Les années passant doucement, c’est l’ambiance en ville qui se transforme. Lors du soulèvement de 2007, je ne suis qu’un enfant de 11 ans qui ne comprend pas les raisons qui poussent les gens à agir de la sorte. Tout ce que je vois, c’est la peur sur le visage de ma mère. Mon père n’est pas là, mais quand les autorités calment la ville, il retourne à la maison. Et tout revient dans un ordre relatif.
Mon intérêt n’est pas porté sur la Terre, ni sur les mesures que nous subissons. Mon monde est ailleurs et bien plus simple. Déjà enfant, j’aimais les endroits verts, les forêts sur les photos souvenirs de mes parents, l’odeur de ces lieux. Une fois adolescent, ce sentiment ne fait que grandir. Mon passe-temps est le jardinage et le dessin, mais également cet ami de toujours. J’ai rencontré Kaith à la maternelle et depuis, nous passions le plus clair de notre temps ensemble. Je le considère comme mon meilleur ami, et pourtant, il y a quelque chose d’autre que je n’arrive pas à définir. La jalousie me met la puce à l’oreille quand il sort avec une fille. Je suis heureux pour lui, mais… Je ne suis pas heureux pour moi. Alors je me demande quelle est la différence entre l’amitié et l’amour ? À partir de quel moment la ligne entre les deux peut-elle basculer ?
Car Kaith hante mon esprit.
Je me persuade que ce n’est que de l’amitié, jusqu’à ce que je craque.
Le mois d’avril touche doucement à sa fin, nous sommes au milieu du printemps et quelques mois nous séparent de la fin du lycée. Après le cours de sport, le vestiaire se vide et bientôt il n’y a plus que lui et moi. Il me demande conseil en amour et je pousse un soupir. Je l’appelle alors par son prénom pour attirer son attention, puis dans un murmure, trois mots.
Je t’aime
En deux pas rapides, je me retrouve devant lui et, l’attirant contre moi, mes lèvres volent les siennes dans un baiser rapide. Le rouge s'empare de mon visage. Je recule, je veux fuir. Sauf qu’une main me retient et cette fois-ci, c’est lui qui m'embrasse. Mon cœur s’affole, mon esprit n’arrive plus à penser. Jamais je n’avais pensé que mes sentiments puissent être réciproques. Jamais je n’avais pensé qu’un baiser pouvait être aussi agréable. Jamais je n’avais autant désiré ses lèvres qu’après les avoir goûtées.

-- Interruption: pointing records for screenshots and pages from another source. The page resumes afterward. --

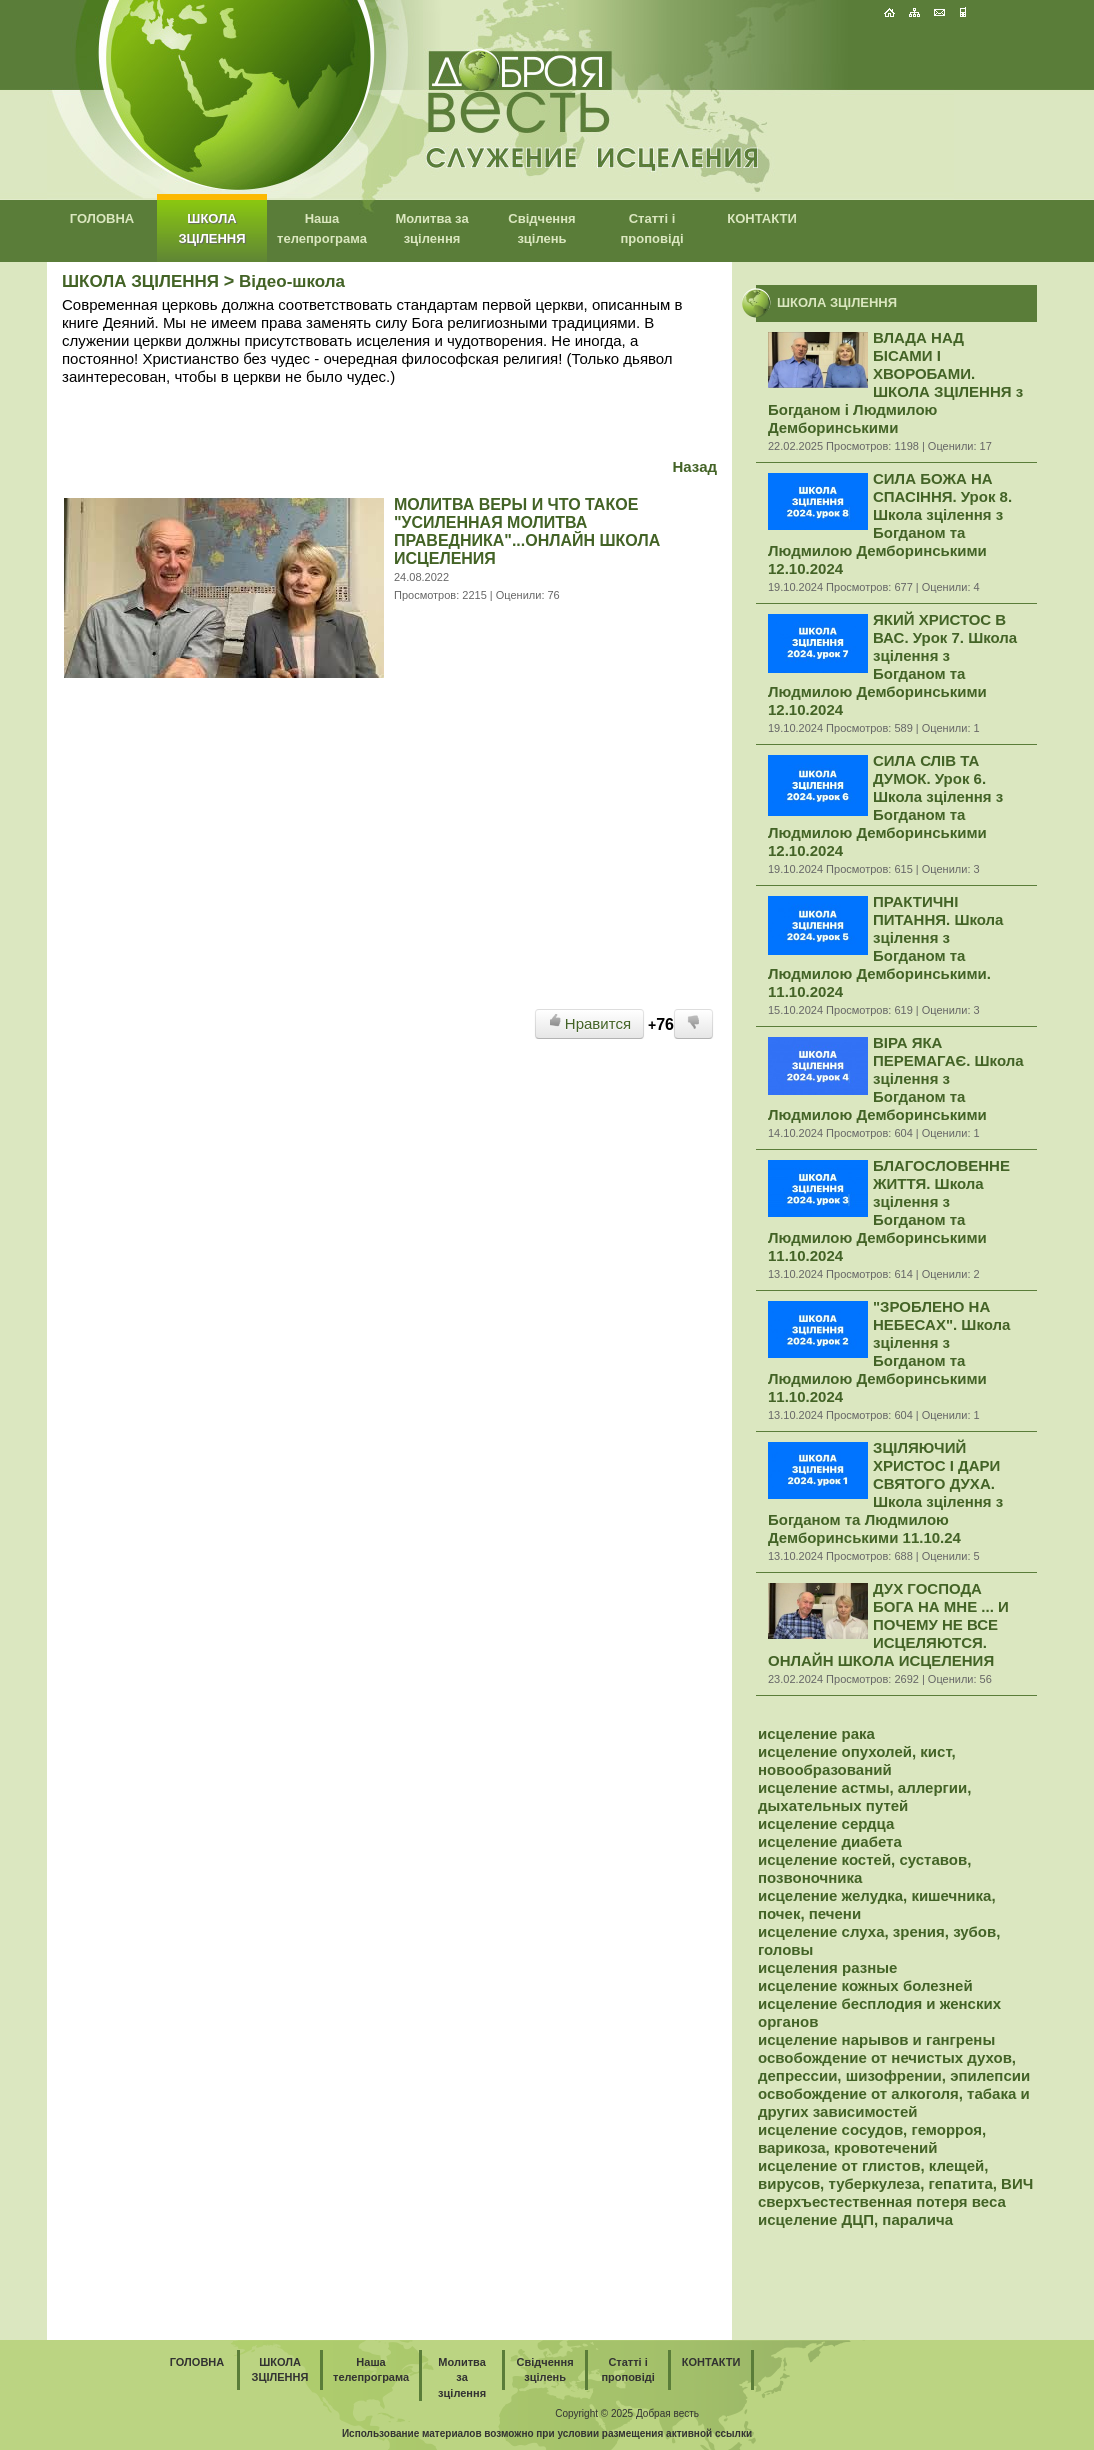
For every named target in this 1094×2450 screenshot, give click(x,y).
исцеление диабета (830, 1841)
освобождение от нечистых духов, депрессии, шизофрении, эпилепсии (894, 2066)
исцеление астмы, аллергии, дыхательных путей (864, 1796)
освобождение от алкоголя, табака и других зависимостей (894, 2102)
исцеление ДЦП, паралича (855, 2219)
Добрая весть (667, 2413)
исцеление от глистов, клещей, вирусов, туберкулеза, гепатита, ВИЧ (895, 2174)
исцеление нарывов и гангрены (876, 2039)
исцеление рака (816, 1733)
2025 (622, 2413)
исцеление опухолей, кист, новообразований (857, 1760)
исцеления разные (827, 1967)
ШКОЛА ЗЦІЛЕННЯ (140, 281)
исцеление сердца (826, 1823)
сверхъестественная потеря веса (882, 2201)
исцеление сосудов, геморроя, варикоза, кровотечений (872, 2138)
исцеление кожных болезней (865, 1985)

Les hormones adolescentes s’emballent et soudain cessent quand la porte s’ouvre. Vite, s’écarter, reprendre son souffle. La voix du professeur et sa question avait à peine été entendue, mais la réponse automatique du “on arrive” était sortie de mes lèvres.

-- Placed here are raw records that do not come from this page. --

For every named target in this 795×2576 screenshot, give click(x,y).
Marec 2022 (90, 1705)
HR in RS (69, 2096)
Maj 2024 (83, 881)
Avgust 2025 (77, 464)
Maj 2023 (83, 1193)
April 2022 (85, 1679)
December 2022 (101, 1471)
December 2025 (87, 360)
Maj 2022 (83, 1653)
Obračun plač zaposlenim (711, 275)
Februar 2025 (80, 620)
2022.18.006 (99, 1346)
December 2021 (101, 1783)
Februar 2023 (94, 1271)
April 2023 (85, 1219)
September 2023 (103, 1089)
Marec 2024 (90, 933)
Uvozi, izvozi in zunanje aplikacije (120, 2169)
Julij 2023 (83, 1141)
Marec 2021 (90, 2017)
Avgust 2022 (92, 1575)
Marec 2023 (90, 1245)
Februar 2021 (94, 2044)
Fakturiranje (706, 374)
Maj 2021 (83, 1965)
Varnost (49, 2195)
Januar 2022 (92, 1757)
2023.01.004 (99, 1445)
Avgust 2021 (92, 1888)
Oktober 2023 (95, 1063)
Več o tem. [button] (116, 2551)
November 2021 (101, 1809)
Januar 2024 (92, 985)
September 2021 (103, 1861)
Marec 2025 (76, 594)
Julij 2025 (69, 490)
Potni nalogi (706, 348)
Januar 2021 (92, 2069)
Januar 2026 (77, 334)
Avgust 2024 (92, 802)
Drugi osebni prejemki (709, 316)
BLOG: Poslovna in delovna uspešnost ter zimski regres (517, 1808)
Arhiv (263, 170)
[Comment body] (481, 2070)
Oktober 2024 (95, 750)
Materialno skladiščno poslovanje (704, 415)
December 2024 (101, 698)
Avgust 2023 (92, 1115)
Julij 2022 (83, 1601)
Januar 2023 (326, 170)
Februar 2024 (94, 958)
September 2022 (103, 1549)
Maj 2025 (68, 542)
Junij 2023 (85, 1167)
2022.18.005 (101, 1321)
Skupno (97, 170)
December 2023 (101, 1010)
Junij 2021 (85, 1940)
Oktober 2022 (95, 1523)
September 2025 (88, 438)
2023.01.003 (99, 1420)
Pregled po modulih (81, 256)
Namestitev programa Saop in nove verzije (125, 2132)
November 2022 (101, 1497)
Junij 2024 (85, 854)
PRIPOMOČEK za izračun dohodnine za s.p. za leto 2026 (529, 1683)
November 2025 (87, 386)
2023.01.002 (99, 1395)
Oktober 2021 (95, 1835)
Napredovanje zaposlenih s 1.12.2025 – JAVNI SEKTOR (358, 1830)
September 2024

Je peine à réaliser et pourtant c’est la réalité.
Deux mois environ après avoir terminé nos études, nous nous installons ensemble. Ma mère est mitigée. Elle trouve que c’est rapide, mais en même temps, Kaith et moi nous connaissons depuis toujours pour ainsi dire. Le début de l’indépendance est comme un rêve qui alterne amour et plantes. Un carnet de croquis prend vie dans lequel se trouvent des végétaux en tout genre, des idées plus abstraites et lui. Il prend soin de moi, autant que je prends soin de lui. J'apprécie sa musique, comme il aime mes dessins. Et pour nos un an, je lui offre une boite à musique. Le cadeau peut paraitre vieux jeu, pourtant je sais à quel point il l'affectionne.
Ainsi va la vie pendant près de deux ans et demi.
Jusqu’au drame.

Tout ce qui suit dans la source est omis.